Commit messages consist of three distinct parts, separated by a blank line: the title, an optional body/content, and an optional footer/metadata. The layout looks like this:
type: subject
body
footer
The title consists of the subject and type of the commit message.
The type is contained within the title and can be one of the following types:
- feat: a new feature
- fix: a bug fix
- docs: changes to documentation
- style: formatting, missing semi-colons, etc; no code change
- refactor: refactoring production code
- test: adding tests, refactoring test; no production code change
- chore: updating build tasks, package manager configs, etc; no production code change
The subject is a single short line summarising the change. It should be no greater than 50 characters, should begin with a capital letter and do not end with a period.

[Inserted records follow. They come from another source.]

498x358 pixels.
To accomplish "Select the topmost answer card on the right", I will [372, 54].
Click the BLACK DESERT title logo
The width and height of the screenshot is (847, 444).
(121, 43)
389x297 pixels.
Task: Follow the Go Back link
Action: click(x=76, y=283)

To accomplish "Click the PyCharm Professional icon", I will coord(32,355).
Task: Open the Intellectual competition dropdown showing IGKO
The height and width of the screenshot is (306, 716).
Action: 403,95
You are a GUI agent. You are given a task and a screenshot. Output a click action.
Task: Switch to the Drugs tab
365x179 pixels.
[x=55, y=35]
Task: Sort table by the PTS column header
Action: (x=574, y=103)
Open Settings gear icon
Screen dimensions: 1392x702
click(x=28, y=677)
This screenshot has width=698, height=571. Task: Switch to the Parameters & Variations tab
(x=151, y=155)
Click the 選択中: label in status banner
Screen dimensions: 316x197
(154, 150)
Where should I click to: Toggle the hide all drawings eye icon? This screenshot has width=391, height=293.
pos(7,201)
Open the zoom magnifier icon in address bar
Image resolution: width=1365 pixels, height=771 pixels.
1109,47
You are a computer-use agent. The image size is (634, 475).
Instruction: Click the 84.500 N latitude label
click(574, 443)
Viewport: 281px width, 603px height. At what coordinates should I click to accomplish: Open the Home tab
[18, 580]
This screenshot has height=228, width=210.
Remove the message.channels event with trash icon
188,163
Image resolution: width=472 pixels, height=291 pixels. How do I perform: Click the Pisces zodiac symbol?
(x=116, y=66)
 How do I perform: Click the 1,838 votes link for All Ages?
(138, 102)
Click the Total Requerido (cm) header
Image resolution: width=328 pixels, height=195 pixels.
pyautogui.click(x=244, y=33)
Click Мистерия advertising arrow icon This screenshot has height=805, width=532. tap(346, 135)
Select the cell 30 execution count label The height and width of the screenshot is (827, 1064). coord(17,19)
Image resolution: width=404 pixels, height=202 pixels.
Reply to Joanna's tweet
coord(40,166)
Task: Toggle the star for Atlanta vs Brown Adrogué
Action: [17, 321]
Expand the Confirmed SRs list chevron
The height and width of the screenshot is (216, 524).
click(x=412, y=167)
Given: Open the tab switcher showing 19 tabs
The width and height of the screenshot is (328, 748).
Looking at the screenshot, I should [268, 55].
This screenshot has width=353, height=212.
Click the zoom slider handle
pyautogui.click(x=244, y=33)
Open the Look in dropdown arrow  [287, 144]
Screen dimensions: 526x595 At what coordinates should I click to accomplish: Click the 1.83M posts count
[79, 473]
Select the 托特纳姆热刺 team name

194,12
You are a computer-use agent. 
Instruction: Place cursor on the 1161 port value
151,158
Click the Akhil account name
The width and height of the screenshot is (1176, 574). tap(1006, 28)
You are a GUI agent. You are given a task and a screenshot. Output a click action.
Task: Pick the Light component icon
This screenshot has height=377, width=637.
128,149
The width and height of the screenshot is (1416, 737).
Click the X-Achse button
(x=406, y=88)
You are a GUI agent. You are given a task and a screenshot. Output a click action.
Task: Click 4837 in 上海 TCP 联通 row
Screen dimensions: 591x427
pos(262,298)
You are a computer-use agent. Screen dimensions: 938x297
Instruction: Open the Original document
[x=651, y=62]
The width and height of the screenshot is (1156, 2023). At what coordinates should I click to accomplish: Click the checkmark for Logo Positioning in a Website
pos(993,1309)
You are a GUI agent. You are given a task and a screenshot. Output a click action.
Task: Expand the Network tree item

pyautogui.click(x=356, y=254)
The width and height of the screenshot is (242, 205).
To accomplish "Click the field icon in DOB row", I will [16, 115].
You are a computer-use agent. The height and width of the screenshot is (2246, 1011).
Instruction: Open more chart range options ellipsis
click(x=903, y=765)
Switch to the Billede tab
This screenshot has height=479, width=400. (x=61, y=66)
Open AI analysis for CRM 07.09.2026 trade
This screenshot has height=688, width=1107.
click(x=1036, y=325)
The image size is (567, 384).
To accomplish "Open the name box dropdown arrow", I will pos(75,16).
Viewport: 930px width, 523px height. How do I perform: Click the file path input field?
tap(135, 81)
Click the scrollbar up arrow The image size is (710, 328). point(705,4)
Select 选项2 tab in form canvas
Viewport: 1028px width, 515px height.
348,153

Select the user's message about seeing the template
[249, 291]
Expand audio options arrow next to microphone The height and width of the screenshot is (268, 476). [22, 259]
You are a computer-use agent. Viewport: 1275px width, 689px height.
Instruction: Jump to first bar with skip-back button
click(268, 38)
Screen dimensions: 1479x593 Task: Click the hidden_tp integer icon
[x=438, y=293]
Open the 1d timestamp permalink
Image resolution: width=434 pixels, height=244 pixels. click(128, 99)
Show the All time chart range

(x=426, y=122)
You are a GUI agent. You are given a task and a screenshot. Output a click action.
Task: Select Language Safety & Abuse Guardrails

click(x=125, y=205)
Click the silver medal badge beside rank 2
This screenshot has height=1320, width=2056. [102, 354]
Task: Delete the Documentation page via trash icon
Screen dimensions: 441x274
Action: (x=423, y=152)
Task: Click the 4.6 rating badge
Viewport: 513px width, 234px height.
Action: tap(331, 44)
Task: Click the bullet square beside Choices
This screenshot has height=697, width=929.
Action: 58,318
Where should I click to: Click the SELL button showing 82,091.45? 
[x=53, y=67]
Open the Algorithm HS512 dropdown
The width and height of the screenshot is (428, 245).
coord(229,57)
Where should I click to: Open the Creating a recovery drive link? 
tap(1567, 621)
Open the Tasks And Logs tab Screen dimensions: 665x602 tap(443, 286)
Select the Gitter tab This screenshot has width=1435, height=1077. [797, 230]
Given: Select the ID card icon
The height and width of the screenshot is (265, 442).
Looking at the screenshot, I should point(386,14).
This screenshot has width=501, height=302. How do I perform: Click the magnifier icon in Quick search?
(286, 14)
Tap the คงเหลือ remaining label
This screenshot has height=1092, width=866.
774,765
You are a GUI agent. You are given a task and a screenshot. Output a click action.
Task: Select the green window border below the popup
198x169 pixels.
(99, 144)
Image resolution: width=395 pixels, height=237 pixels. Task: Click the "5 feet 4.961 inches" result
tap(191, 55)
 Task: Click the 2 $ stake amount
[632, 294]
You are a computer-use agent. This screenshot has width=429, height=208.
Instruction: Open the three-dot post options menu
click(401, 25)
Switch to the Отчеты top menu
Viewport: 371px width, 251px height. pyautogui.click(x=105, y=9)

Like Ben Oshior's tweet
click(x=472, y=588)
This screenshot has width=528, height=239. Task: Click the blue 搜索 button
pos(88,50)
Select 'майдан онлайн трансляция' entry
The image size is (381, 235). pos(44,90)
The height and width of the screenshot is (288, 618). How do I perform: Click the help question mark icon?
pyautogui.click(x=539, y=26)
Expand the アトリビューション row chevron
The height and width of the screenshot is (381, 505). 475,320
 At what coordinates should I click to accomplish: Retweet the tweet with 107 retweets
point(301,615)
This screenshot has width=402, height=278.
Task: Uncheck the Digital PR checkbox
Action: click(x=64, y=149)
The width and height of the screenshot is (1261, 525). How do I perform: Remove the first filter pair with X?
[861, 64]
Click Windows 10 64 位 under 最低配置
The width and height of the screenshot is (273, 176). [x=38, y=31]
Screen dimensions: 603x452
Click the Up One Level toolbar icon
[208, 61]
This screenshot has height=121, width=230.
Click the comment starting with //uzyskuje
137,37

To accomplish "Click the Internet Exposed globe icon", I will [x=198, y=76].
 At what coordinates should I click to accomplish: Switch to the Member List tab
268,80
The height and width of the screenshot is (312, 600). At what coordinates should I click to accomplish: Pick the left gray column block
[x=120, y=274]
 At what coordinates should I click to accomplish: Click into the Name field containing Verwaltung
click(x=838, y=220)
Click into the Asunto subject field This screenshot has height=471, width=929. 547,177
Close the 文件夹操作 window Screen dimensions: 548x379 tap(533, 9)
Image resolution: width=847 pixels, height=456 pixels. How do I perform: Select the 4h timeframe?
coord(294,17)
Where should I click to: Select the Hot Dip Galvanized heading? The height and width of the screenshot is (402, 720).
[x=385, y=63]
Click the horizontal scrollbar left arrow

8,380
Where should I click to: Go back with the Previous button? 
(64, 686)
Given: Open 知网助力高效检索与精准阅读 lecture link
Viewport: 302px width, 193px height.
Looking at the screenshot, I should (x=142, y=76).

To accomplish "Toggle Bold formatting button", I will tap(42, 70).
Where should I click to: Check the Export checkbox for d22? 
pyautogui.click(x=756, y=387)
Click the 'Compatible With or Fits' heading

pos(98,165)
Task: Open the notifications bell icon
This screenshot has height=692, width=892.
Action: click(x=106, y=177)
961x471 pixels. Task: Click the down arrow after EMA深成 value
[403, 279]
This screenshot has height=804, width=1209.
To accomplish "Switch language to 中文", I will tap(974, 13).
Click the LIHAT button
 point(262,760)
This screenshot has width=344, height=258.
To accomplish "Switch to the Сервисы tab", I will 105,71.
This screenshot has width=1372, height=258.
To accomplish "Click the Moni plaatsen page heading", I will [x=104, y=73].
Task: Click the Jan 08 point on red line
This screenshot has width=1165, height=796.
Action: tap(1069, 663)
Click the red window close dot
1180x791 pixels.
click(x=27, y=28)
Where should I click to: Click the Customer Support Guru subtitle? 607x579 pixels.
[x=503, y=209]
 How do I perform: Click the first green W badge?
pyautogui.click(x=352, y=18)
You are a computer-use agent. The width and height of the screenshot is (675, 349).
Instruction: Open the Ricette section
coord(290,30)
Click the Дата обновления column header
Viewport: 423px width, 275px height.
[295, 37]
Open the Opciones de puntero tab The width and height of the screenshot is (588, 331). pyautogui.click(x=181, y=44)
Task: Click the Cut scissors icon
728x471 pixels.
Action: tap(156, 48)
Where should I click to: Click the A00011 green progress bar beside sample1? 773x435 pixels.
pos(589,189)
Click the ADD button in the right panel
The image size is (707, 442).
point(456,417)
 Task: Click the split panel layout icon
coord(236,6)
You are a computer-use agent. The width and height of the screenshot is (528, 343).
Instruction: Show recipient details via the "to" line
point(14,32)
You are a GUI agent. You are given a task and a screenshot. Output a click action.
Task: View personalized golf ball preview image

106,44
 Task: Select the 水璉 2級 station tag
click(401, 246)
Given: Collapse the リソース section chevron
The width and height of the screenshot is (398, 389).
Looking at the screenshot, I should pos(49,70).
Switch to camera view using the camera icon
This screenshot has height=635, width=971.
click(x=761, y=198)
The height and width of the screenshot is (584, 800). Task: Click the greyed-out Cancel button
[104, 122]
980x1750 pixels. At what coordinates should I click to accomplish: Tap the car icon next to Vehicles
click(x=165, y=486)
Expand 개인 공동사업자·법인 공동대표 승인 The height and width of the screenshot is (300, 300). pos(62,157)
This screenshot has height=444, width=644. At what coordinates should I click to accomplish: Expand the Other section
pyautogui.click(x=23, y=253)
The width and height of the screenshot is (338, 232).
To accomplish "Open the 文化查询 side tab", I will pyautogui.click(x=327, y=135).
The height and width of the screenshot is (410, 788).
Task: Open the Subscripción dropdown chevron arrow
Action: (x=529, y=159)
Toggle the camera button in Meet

Use an imperative tone to describe what a commit does, rather than what it did. For example, use fix; not fixed or fixes or fixing.
For example:
- fix: Typo in Commit Style guidelines
- feat: Update UI of AbcActivity
- fix: Remove deprecated methods
- refactor: API endpoints and JSON assets
instead of writing the following:
- Fixed bug with Y
- Changing behaviour of X
The body includes the kind of information commit message (if any) should contain.
Not every commit requires both a subject and a body. Sometimes a single line is fine, especially when the change is self-explanatory and no further context is necessary, therefore it is optional. The body is used to explain the what and why of a commit, not the how.
When writing a body, the blank line between the title and the body is required and we should try to limit the length of each line to no more than 72 characters.
The footer is optional and is used to reference issue tracker IDs.